[Stored data entries]
[Start of section]

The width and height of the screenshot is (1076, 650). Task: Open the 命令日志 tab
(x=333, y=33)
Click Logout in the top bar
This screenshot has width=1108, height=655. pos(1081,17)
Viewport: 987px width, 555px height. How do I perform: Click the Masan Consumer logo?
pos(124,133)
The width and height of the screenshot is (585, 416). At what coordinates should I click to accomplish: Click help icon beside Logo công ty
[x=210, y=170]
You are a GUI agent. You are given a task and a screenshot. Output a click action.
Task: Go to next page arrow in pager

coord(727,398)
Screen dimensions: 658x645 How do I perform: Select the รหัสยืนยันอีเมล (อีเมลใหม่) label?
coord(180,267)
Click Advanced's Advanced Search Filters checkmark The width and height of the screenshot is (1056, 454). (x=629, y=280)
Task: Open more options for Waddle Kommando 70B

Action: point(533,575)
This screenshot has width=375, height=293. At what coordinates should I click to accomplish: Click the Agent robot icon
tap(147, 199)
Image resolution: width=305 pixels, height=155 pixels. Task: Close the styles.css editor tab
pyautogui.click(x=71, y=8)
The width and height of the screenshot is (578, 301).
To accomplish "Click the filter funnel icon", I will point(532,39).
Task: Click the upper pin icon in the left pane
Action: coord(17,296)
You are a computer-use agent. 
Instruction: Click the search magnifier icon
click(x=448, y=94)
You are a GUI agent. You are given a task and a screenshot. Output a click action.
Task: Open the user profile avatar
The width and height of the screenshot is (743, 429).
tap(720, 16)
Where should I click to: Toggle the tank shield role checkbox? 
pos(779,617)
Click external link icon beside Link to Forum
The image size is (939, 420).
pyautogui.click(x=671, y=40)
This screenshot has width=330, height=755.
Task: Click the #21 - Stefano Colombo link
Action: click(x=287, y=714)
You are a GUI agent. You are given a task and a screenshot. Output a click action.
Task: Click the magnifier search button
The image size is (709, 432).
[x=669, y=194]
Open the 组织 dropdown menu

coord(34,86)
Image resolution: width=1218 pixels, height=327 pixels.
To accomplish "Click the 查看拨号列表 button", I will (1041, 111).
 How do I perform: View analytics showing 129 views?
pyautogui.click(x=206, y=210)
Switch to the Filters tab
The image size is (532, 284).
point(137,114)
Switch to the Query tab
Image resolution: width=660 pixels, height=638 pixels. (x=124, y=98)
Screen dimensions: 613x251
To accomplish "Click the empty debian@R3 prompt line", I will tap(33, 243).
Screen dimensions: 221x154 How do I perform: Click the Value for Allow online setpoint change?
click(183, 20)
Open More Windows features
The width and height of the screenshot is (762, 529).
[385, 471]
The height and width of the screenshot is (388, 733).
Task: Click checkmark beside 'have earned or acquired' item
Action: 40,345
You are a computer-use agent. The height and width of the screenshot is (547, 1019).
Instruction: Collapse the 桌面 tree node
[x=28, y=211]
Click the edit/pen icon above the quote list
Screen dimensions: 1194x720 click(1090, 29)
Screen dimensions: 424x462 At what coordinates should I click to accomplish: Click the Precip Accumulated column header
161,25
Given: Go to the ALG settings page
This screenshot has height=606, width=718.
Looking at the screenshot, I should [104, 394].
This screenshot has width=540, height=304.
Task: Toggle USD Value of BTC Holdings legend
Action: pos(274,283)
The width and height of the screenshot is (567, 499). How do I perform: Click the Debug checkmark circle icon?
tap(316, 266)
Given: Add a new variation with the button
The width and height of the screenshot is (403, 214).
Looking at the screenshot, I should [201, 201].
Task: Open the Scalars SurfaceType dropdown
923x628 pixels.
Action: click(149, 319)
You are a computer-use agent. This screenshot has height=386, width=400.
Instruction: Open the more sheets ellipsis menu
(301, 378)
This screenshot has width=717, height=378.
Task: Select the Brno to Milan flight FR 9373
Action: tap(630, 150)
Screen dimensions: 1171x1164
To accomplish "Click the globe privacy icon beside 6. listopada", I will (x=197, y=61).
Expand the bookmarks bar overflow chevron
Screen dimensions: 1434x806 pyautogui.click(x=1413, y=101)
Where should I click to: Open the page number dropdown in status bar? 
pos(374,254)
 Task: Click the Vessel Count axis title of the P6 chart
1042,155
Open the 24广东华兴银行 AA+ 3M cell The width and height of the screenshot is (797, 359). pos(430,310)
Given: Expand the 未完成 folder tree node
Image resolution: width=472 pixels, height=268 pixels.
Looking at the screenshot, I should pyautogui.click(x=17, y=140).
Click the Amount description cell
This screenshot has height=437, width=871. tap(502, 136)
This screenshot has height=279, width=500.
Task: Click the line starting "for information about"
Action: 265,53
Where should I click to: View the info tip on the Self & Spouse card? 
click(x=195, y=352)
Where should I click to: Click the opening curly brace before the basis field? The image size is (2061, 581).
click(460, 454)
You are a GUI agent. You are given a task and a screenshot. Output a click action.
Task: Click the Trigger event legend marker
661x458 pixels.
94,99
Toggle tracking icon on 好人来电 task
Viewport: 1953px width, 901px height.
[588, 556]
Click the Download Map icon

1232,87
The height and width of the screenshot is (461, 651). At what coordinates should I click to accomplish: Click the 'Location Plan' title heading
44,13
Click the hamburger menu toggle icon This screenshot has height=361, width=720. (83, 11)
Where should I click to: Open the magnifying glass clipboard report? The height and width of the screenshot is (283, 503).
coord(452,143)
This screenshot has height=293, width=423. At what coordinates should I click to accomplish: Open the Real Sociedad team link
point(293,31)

[End of section]

- Problem requirements
Return every record above. Copy each one exactly.

- Solution to this exercise
The width and height of the screenshot is (1076, 650). Task: Open the 命令日志 tab
(x=333, y=33)
Click Logout in the top bar
This screenshot has width=1108, height=655. pos(1081,17)
Viewport: 987px width, 555px height. How do I perform: Click the Masan Consumer logo?
pos(124,133)
The width and height of the screenshot is (585, 416). At what coordinates should I click to accomplish: Click help icon beside Logo công ty
[x=210, y=170]
You are a GUI agent. You are given a task and a screenshot. Output a click action.
Task: Go to next page arrow in pager

coord(727,398)
Screen dimensions: 658x645 How do I perform: Select the รหัสยืนยันอีเมล (อีเมลใหม่) label?
coord(180,267)
Click Advanced's Advanced Search Filters checkmark The width and height of the screenshot is (1056, 454). (x=629, y=280)
Task: Open more options for Waddle Kommando 70B

Action: point(533,575)
This screenshot has width=375, height=293. At what coordinates should I click to accomplish: Click the Agent robot icon
tap(147, 199)
Image resolution: width=305 pixels, height=155 pixels. Task: Close the styles.css editor tab
pyautogui.click(x=71, y=8)
The width and height of the screenshot is (578, 301).
To accomplish "Click the filter funnel icon", I will point(532,39).
Task: Click the upper pin icon in the left pane
Action: coord(17,296)
You are a computer-use agent. 
Instruction: Click the search magnifier icon
click(x=448, y=94)
You are a GUI agent. You are given a task and a screenshot. Output a click action.
Task: Open the user profile avatar
The width and height of the screenshot is (743, 429).
tap(720, 16)
Where should I click to: Toggle the tank shield role checkbox? 
pos(779,617)
Click external link icon beside Link to Forum
The image size is (939, 420).
pyautogui.click(x=671, y=40)
This screenshot has width=330, height=755.
Task: Click the #21 - Stefano Colombo link
Action: click(x=287, y=714)
You are a GUI agent. You are given a task and a screenshot. Output a click action.
Task: Click the magnifier search button
The image size is (709, 432).
[x=669, y=194]
Open the 组织 dropdown menu

coord(34,86)
Image resolution: width=1218 pixels, height=327 pixels.
To accomplish "Click the 查看拨号列表 button", I will (1041, 111).
 How do I perform: View analytics showing 129 views?
pyautogui.click(x=206, y=210)
Switch to the Filters tab
The image size is (532, 284).
point(137,114)
Switch to the Query tab
Image resolution: width=660 pixels, height=638 pixels. (x=124, y=98)
Screen dimensions: 613x251
To accomplish "Click the empty debian@R3 prompt line", I will tap(33, 243).
Screen dimensions: 221x154 How do I perform: Click the Value for Allow online setpoint change?
click(183, 20)
Open More Windows features
The width and height of the screenshot is (762, 529).
[385, 471]
The height and width of the screenshot is (388, 733).
Task: Click checkmark beside 'have earned or acquired' item
Action: 40,345
You are a computer-use agent. The height and width of the screenshot is (547, 1019).
Instruction: Collapse the 桌面 tree node
[x=28, y=211]
Click the edit/pen icon above the quote list
Screen dimensions: 1194x720 click(1090, 29)
Screen dimensions: 424x462 At what coordinates should I click to accomplish: Click the Precip Accumulated column header
161,25
Given: Go to the ALG settings page
This screenshot has height=606, width=718.
Looking at the screenshot, I should [104, 394].
This screenshot has width=540, height=304.
Task: Toggle USD Value of BTC Holdings legend
Action: pos(274,283)
The width and height of the screenshot is (567, 499). How do I perform: Click the Debug checkmark circle icon?
tap(316, 266)
Given: Add a new variation with the button
The width and height of the screenshot is (403, 214).
Looking at the screenshot, I should [201, 201].
Task: Open the Scalars SurfaceType dropdown
923x628 pixels.
Action: click(149, 319)
You are a computer-use agent. This screenshot has height=386, width=400.
Instruction: Open the more sheets ellipsis menu
(301, 378)
This screenshot has width=717, height=378.
Task: Select the Brno to Milan flight FR 9373
Action: tap(630, 150)
Screen dimensions: 1171x1164
To accomplish "Click the globe privacy icon beside 6. listopada", I will (x=197, y=61).
Expand the bookmarks bar overflow chevron
Screen dimensions: 1434x806 pyautogui.click(x=1413, y=101)
Where should I click to: Open the page number dropdown in status bar? 
pos(374,254)
 Task: Click the Vessel Count axis title of the P6 chart
1042,155
Open the 24广东华兴银行 AA+ 3M cell The width and height of the screenshot is (797, 359). pos(430,310)
Given: Expand the 未完成 folder tree node
Image resolution: width=472 pixels, height=268 pixels.
Looking at the screenshot, I should pyautogui.click(x=17, y=140).
Click the Amount description cell
This screenshot has height=437, width=871. tap(502, 136)
This screenshot has height=279, width=500.
Task: Click the line starting "for information about"
Action: 265,53
Where should I click to: View the info tip on the Self & Spouse card? 
click(x=195, y=352)
Where should I click to: Click the opening curly brace before the basis field? The image size is (2061, 581).
click(460, 454)
You are a GUI agent. You are given a task and a screenshot. Output a click action.
Task: Click the Trigger event legend marker
661x458 pixels.
94,99
Toggle tracking icon on 好人来电 task
Viewport: 1953px width, 901px height.
[588, 556]
Click the Download Map icon

1232,87
The height and width of the screenshot is (461, 651). At what coordinates should I click to accomplish: Click the 'Location Plan' title heading
44,13
Click the hamburger menu toggle icon This screenshot has height=361, width=720. (83, 11)
Where should I click to: Open the magnifying glass clipboard report? The height and width of the screenshot is (283, 503).
coord(452,143)
This screenshot has height=293, width=423. At what coordinates should I click to accomplish: Open the Real Sociedad team link
point(293,31)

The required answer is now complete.